Debts owed to close friends or family
You can only deduct these if they’re legally enforceable. This is when either:
- the deceased person and the lender made a written or verbal agreement about repaying the loan
- there’s evidence that the person was making repayments
Gambling debts
Deductions for gambling debts are allowed in England, Wales and Scotland if they can be legally enforced eg debts that arose from betting and gambling at licensed casinos and betting shops.
Debts relating to illegal gambling aren’t allowed. In Northern Ireland, gaming and wagering contracts aren’t legally enforceable and aren’t allowable for deductions.
Guarantee debts
These are promises to pay someone else’s debt if they can’t pay it themselves. If the loan hadn’t been repaid when the person died, you may be able to make a deduction from the estate. This depends on the borrower’s circumstances - if they:
- have no financial resources, you can deduct the whole amount of the loan
- can repay part of the loan, you can deduct the amount they can’t repay
- can repay the whole loan, you can’t deduct anything
Funeral expenses
You can deduct these from the value of the estate, as well as expenses to cover things like:
- flowers
- refreshments for mourners
- expenses paid by the executor or administrator when arranging the funeral
- a headstone to mark the grave
8. An example
Here’s an example of how to value an estate for Inheritance Tax purposes.
Robert died on 10 April 2011, leaving £1,000 to charity (exempt from Inheritance Tax) and the rest of his estate to his daughter.
The value of his assets are:
- house = £300,000
- car = £7,500
- household goods = £2,000
- bank account = £19,000
- shares = £30,000
- Premium Bonds = £500
Total value = £359,000
The value of his debts are:
- telephone bill = £55
- electricity bill = £45
- gas bill = £35
- funeral expenses = £865
Total debts to deduct = £1,000
The net value of Robert’s estate minus the charity donation of £1,000 is £357,000.

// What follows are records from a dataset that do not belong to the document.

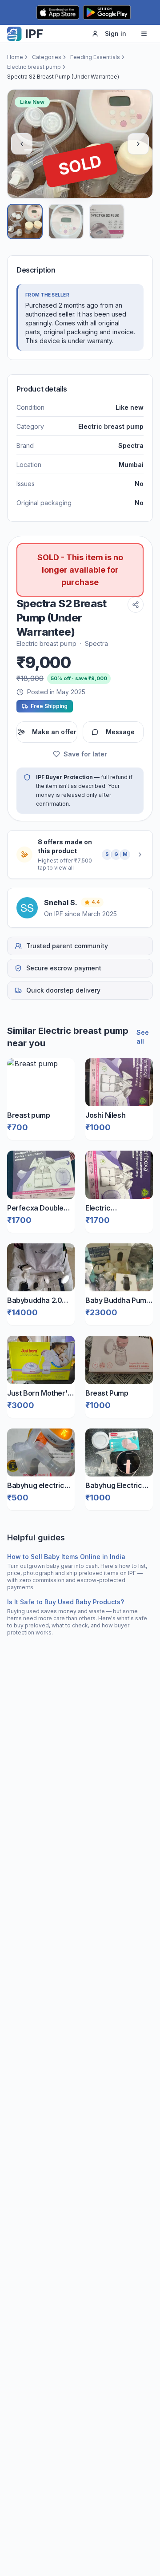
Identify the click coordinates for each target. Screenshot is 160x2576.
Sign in (115, 33)
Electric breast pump (34, 66)
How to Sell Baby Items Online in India (66, 1556)
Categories (46, 57)
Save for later (85, 754)
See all (142, 1037)
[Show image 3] (106, 221)
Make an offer (54, 732)
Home (15, 57)
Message (120, 732)
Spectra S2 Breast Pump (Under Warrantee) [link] (63, 76)
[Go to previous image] (21, 143)
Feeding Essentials (95, 57)
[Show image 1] (25, 221)
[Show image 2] (66, 221)
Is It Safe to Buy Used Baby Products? (65, 1602)
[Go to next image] (138, 143)
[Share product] (136, 605)
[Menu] (144, 34)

You can now work out the amount of Inheritance Tax to pay:
The Inheritance Tax threshold is £325,000, so you take this away from the value of the estate.
This leaves £32,000 that's taxable at 40%.
£32,000 x 40% = £12,800.
The amount of Inheritance Tax payable is £12,800.
There are instructions on how to pay Inheritance Tax on the HM Revenue & Customs (HMRC) website.
Interest is charged on any tax not paid within 6 months of the person's death - the interest rates are on the HMRC website.